Ya nunca supe el desenlace del negocio hasta que, al cabo de un tiempo, me aborda un tipo moreno y no viejo a quien no conocía de nada. Fue en la horchatería de Paco y de Magdalena, donde habían montado un auténtico tablado flamenco con guitarras, palmas y cante hondo. Creo que se casaba una gitana del barrio para lo que habían alquilado un bajo en las inmediaciones, donde estuvieron metidos sin salir por lo menos tres días. Con gran naturalidad se me acerca a la barra el fulano y, sin más preámbulos, me pregunta si soy el dueño de la farmacia de al lado. Al decirle que sí, se deshace en elogios y agradecimientos a mi pesona. Pero en un momento dado me hace un aparte y me dice, como el que no quiere la cosa, que hice bien en quedarme el dinero del giro postal.

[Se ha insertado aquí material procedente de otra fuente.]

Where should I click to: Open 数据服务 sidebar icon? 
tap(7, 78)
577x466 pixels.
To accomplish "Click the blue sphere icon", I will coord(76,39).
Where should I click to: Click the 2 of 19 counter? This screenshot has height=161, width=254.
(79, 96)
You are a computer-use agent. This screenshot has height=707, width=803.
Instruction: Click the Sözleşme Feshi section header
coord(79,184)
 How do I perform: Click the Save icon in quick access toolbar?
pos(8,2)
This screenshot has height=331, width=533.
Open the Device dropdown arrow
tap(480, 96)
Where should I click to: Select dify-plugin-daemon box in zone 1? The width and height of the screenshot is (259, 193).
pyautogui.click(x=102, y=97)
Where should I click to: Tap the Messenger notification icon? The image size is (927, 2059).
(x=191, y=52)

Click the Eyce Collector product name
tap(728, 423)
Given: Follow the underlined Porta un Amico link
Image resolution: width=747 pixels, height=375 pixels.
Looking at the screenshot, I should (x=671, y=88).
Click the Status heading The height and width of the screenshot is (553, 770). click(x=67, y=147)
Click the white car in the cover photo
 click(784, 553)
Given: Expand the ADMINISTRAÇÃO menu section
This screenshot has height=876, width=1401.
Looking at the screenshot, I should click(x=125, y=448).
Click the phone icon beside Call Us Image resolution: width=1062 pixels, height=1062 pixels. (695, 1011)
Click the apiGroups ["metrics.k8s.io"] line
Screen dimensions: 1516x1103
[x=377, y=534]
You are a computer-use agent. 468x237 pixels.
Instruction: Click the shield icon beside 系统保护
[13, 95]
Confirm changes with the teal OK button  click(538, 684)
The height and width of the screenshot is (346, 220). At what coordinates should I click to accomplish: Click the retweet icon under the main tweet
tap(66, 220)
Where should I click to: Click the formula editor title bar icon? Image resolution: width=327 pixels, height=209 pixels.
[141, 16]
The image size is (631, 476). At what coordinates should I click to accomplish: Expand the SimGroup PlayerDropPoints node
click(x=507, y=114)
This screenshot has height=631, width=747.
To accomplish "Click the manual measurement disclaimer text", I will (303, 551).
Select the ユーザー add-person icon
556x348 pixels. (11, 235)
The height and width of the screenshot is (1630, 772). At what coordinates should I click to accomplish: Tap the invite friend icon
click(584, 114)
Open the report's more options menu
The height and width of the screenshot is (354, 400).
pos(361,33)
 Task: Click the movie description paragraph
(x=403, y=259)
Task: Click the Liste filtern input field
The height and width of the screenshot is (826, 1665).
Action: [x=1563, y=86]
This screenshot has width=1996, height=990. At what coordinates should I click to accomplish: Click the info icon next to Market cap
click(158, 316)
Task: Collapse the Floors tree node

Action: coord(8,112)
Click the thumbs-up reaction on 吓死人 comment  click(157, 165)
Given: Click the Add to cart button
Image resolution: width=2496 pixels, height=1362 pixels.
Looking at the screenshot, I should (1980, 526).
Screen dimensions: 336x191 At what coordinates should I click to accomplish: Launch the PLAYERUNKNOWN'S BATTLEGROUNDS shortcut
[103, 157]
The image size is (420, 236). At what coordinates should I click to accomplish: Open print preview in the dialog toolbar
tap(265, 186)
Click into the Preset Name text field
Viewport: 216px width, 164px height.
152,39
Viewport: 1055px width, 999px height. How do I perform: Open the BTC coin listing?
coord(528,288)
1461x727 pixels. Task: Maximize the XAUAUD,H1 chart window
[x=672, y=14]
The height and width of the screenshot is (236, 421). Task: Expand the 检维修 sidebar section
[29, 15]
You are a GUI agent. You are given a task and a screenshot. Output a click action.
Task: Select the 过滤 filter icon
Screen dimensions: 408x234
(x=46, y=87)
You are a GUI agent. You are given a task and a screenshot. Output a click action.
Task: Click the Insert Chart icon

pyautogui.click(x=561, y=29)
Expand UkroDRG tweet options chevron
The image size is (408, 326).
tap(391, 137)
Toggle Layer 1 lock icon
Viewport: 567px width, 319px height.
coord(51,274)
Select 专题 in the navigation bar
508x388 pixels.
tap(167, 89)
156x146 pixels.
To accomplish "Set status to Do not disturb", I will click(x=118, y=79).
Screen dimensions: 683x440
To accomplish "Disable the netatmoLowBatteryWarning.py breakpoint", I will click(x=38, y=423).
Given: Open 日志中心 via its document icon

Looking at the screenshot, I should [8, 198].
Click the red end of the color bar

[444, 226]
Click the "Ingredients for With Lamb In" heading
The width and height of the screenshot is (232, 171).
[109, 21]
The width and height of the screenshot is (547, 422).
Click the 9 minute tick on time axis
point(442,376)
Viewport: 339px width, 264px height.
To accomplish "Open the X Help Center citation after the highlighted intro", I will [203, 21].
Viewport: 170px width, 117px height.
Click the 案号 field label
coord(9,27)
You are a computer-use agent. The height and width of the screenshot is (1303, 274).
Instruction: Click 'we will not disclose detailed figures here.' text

Empecé entonces a atar cabos. Y es que, en efecto, era el Artista, y en verdad que lo era con la guitarra en la mano. Nada me dijo de la Gorda ni de sus hijos, bueno sí, evasivas. Ahora andaba con otra, menos gorda y más joven, pero tampoco guapa ni limpia. Que me tomara lo que quisiera, que él tenía el gusto de invitarme. Me tomé un café, que era a lo que había acudido al establecimiento. Pero antes de que lo pagara, le presenté el recibo del giro postal del dinero que le había devuelto a su nombre a la trena, y que prudentemente había tomado la precaución de dejar a buen recaudo. Allí andará aún la pasta, porque cuando le dije que podía pasar a recogerla al penal, torció el morro y cruzo los dedos. No creo que voluntariamente se presente a por ella. Así lo maten. Segurísimo.